Reputation: 497
I have stored my data in arangoDB 2.7 in the following format:
{"content": "Book.xml", "type": "string", "name": "name", "key": 102}
{"content": "D:/XMLexample/Book.xml", "type": "string", "name": "location", "key": 102}
{"content": "xml", "type": "string", "name": "mime-type", "key": 102}
{"content": 4130, "type": "string", "name": "size", "key": 102}
{"content": "Sun Aug 25 07:53:32 2013", "type": "string", "name": "created_date", "key": 102}
{"content": "Wed Jan 23 09:14:07 2013", "type": "string", "name": "modified_date", "key": 102}
{"content": "catalog", "type": "tag", "name": "root", "key": 102}
{"content": "book", "type": "string", "name": "tag", "key": 103}
{"content": "bk101", "type": {"py/type": "__builtin__.str"}, "name": "id", "key": 103}
{"content": "Gambardella, Matthew", "type": {"py/type": "__builtin__.str"}, "name": "author", "key": 1031}
{"content": "XML Developer's Guide", "type": {"py/type": "__builtin__.str"}, "name": "title", "key": 1031}
{"content": "Computer", "type": {"py/type": "__builtin__.str"}, "name": "genre", "key": 1031}
{"content": "44.95", "type": {"py/type": "__builtin__.str"}, "name": "price", "key": 1031}
{"content": "2000-10-01", "type": {"py/type": "__builtin__.str"}, "name": "publish_date", "key": 1031}
{"content": "An in-depth look at creating applications with XML.", "type": {"py/type": "__builtin__.str"}, "name": "description", "key": 1031}
As in am increasing the number of documents as 1000, 10000,100000, 1000000, 10000000 and so on.. The average query response time get increases with the increment in number of documents and varies from 0.2 sec to 3.0 seconds. I have created the Hash index over this collection. My question is whether we can reduces this with the increment in no of documents.

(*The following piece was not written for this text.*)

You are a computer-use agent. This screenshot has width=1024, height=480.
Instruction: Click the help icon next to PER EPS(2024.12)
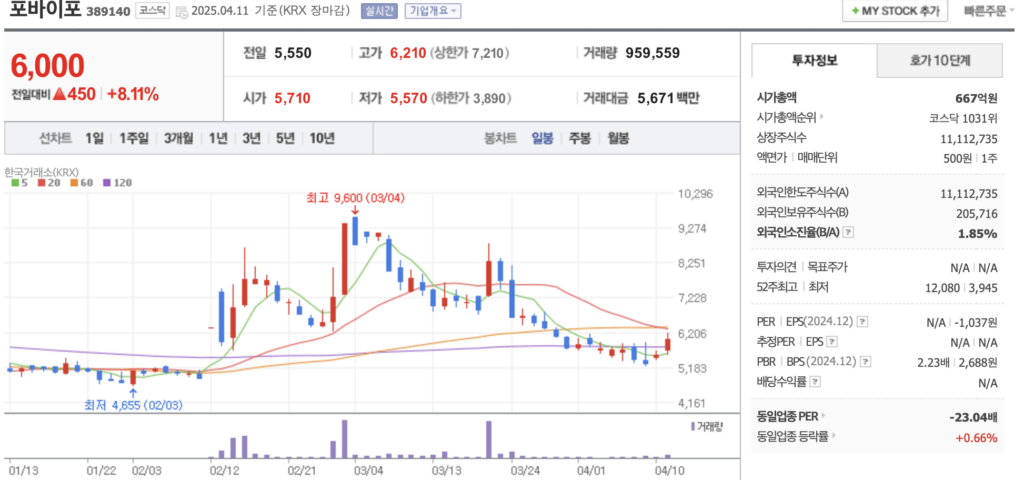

On the other hand, I have also created a Full text index on content component, same thing get happen in full text search, and the response time gets vary from .05 sec to 0.3 sec.
So tell me is there any way to reduce this time further..
Please tell me we can further reduce the response time?
Upvotes: 1
Views: 128
Reputation: 6067
One can not utilize indices in the first level of nested FOR
statements.
However, starting with ArangoDB 2.8 you can utilize array indices:
The values you query are data.pname[*].name
and data.pname[*].type
so lets create indices for them:
db.DSP.ensureIndex({type:"hash", fields: ['data[*].type']});
db.DSP.ensureIndex({type:"hash", fields: ['data[*].name']});
and now lets re-formulate the query so it can utilize this index. We start with a simple version to experiment and use explain to revalidate it actually uses the index:
db._explain('FOR k IN DSP FILTER "modified_date" IN k.data[*].name RETURN k')
Query string:
FOR k IN DSP FILTER "modified_date" IN k.data[*].name RETURN k
Execution plan:
Id NodeType Est. Comment
1 SingletonNode 1 * ROOT
6 IndexNode 1 - FOR k IN DSP /* hash index scan */
5 ReturnNode 1 - RETURN k
Indexes used:
By Type Collection Unique Sparse Selectivity Fields Ranges
6 hash DSP false false 100.00 % [ `data[*].name` ]
("modified_date" in k.`data`[*].`name`)
So we see we can filter on the array conditions so you only get the documents you want to inspect into the inner loop:
FOR k IN DSP FILTER "modified_date" IN k.data[*].name || "string" IN k.data[*].type
FOR p IN k.data FILTER p.name == "modified_date" || p.type == "string" RETURN p
Upvotes: 1